It uses the GIN-index of tsvector 's documents for full-text search. The tsvector themselves tsvector not have much to store ... with one reservation, about it further.
tsvector is a sorted array of word stems (words processed by a stemmer ) from a document.- It is sorted to speed up the search and does not contain the same words several times, so it also takes up less space.
- Stemmer converts different forms of the same word into identical lines, this way a search is performed taking into account different forms of the same words. It is usually highly specific to a particular language, both by algorithms and dictionaries.
- Usually they are still filtered from stop words (which do not reflect the content of the document and are needed more for the structure), because searching for them does more harm than good. Of course, it also depends on the language.
GIN-index is a display of individual elements of a certain value (in which there are many elements, like an array, which is also a tsvector ) in the set of rows in the values ​​of which these elements exist. That is, the search tree, in which the key is the basis of the word , and the value is a set of document identifiers.
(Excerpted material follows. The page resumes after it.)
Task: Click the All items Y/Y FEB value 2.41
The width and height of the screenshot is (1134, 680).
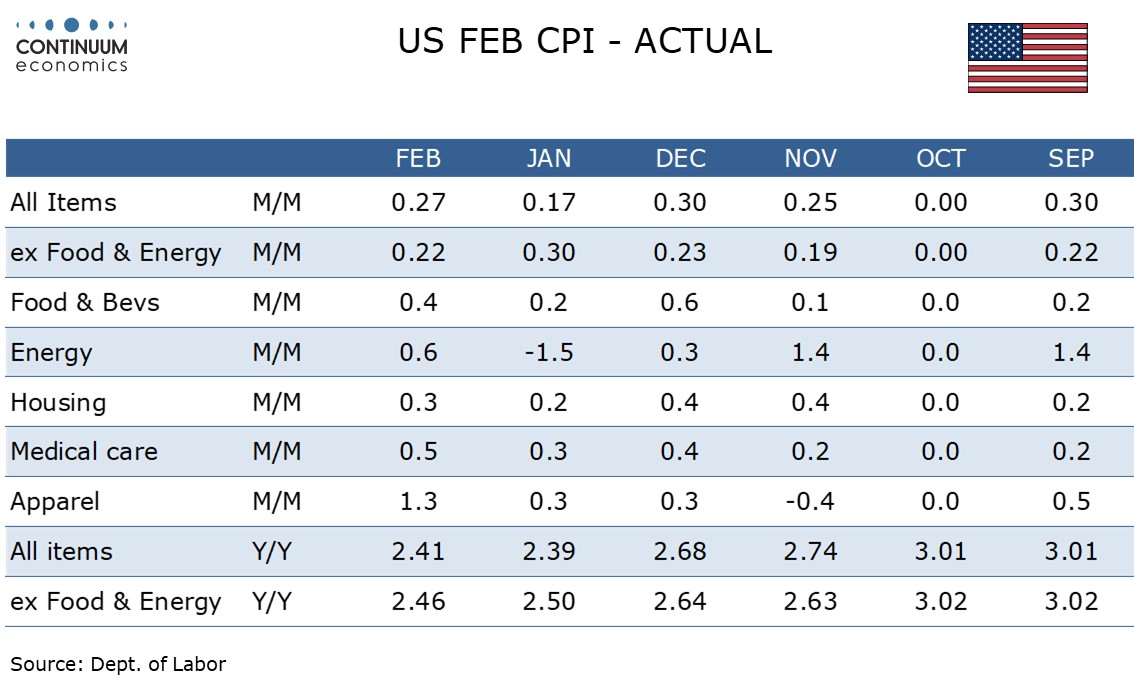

Having a tsvector query, the search by the described index is performed by folding (fold, reduce) by intersecting individual sets from the index by tsvector elements from the query.
- PostgreSQL actually uses a different type for queries,
tsquery , with support for search operators, but I am considering a simplified case.
The described solution, however, does not take into account the ranking by distance between words , but it is very difficult to verify effectively. In any case, I can’t name anything at once.
Just sort of Levenshteyn’s distance between tsvector ’s without sorting (arrays of tsvector words without stop words) query and coincidence comes to mind. But I see this as a very inefficient solution, especially for large documents (for them, Levenshtein will actually be sorted by increase in size).